Sunday 24 May 2009

PERFORMANCE REVIEW: Brilliant - Fevered Sleep

Photobucket
Brilliant
- Fevered Sleep
Lilian Baylis Studio

If making theatre for adults involves extracting, distilling, and fermenting complex phenomena that humans develop and encounter over time, then making theatre for children would be a journey which takes backward steps to find the roots of that which makes us laugh, wonder, question, discontent, anticipate, puzzle...

Brilliant is the last part in a trilogy of Fevered Sleep's latest creations for 3 to 5 year olds. The auditorium at the Lilian Baylis Theatre is reorganised to become an intimate space for small children. The story echoes a classic American bedtime tale 'Goodnight, Moon' in which the ritual of saying goodnight to everything in the young child's bedroom turns into an imaginative voyage. Light - in its myriad forms - appear, and child play ensues. The stag is playing a violin, and the moon, the stars and the lights dance. Wonderment is the adult way to describe what is happening on stage.

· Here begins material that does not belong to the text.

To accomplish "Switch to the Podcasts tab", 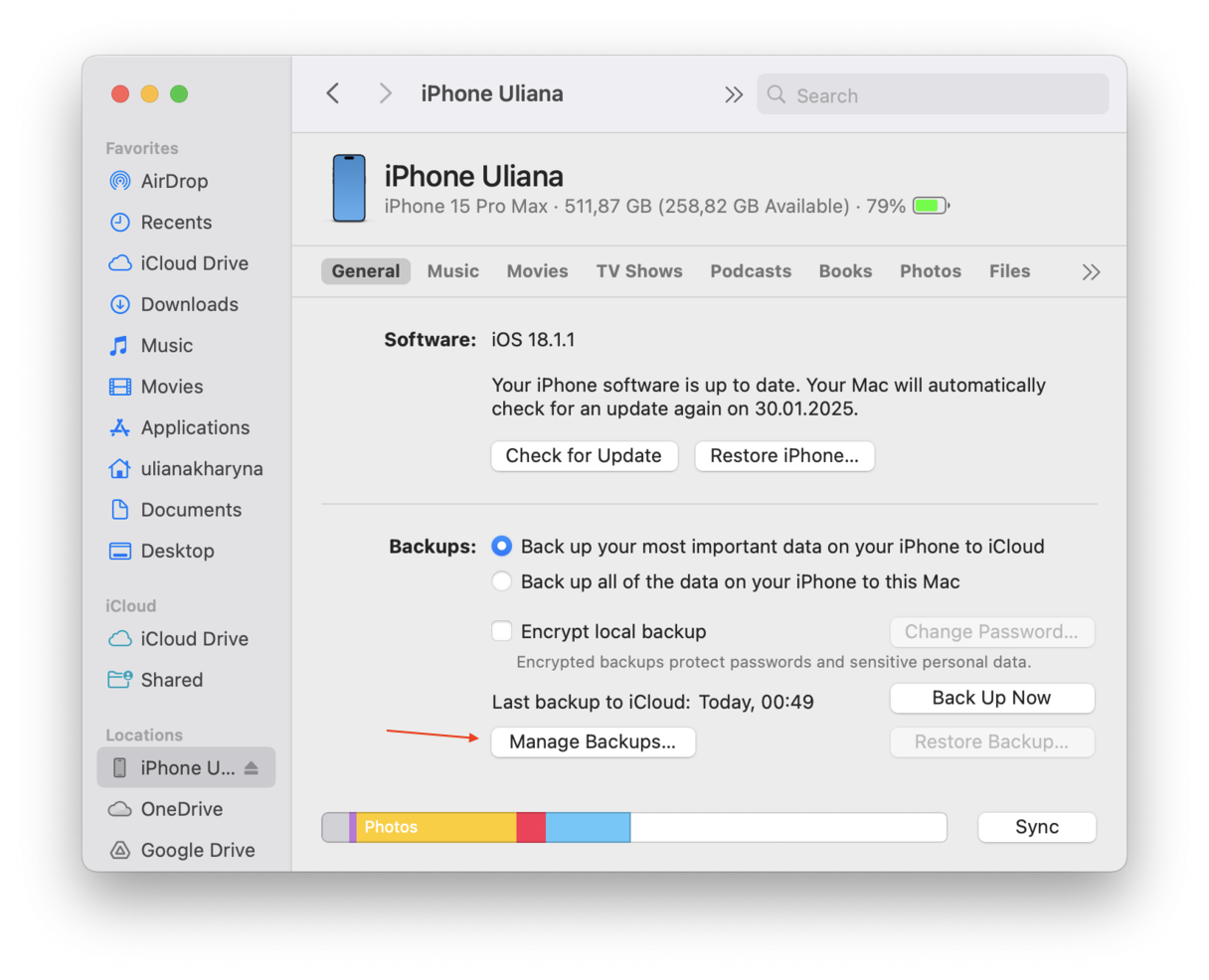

The magic and beauty of light is enlivened by various devices such as smoke, colour, mirror, and shadows. The main character, performed by Elisa de Grey, captures a child's spirit with delicacy and delight. The result is almost therapeutic. However I do not think the kids would agree with me. These little people have their own way to look at things and to respond that grown-ups have long forgotten.

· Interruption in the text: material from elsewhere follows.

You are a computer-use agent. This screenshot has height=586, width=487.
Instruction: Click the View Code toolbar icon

And hence they make up a very different theatre going experience. The children in the theatre have toys with them; they eat, make noises, walk and talk whenever they feel like it. The parents, on the other hand, are apologetic and try to control their kids politely. About 10 minutes into the show, comments arise:
'I like orange!' (the light colour changes from blue to orange)
'There're five!' (the number of switches that have appeared)
'You missed it!' (the performer chases the the magic moon and keeps missing it)
'She missed it!' (the discussion among the kids starts...)
'Is it over now?' (it is just a black out)

The responses are unfeigned and liberating. It is definitely not easy to make a piece of performance for young children, and Fevered Sleep have found the key to unlocking the ways children see the world and in creating a piece that invite children to be themselves. And gratefully, they did not forget that grown-ups should enjoy it too.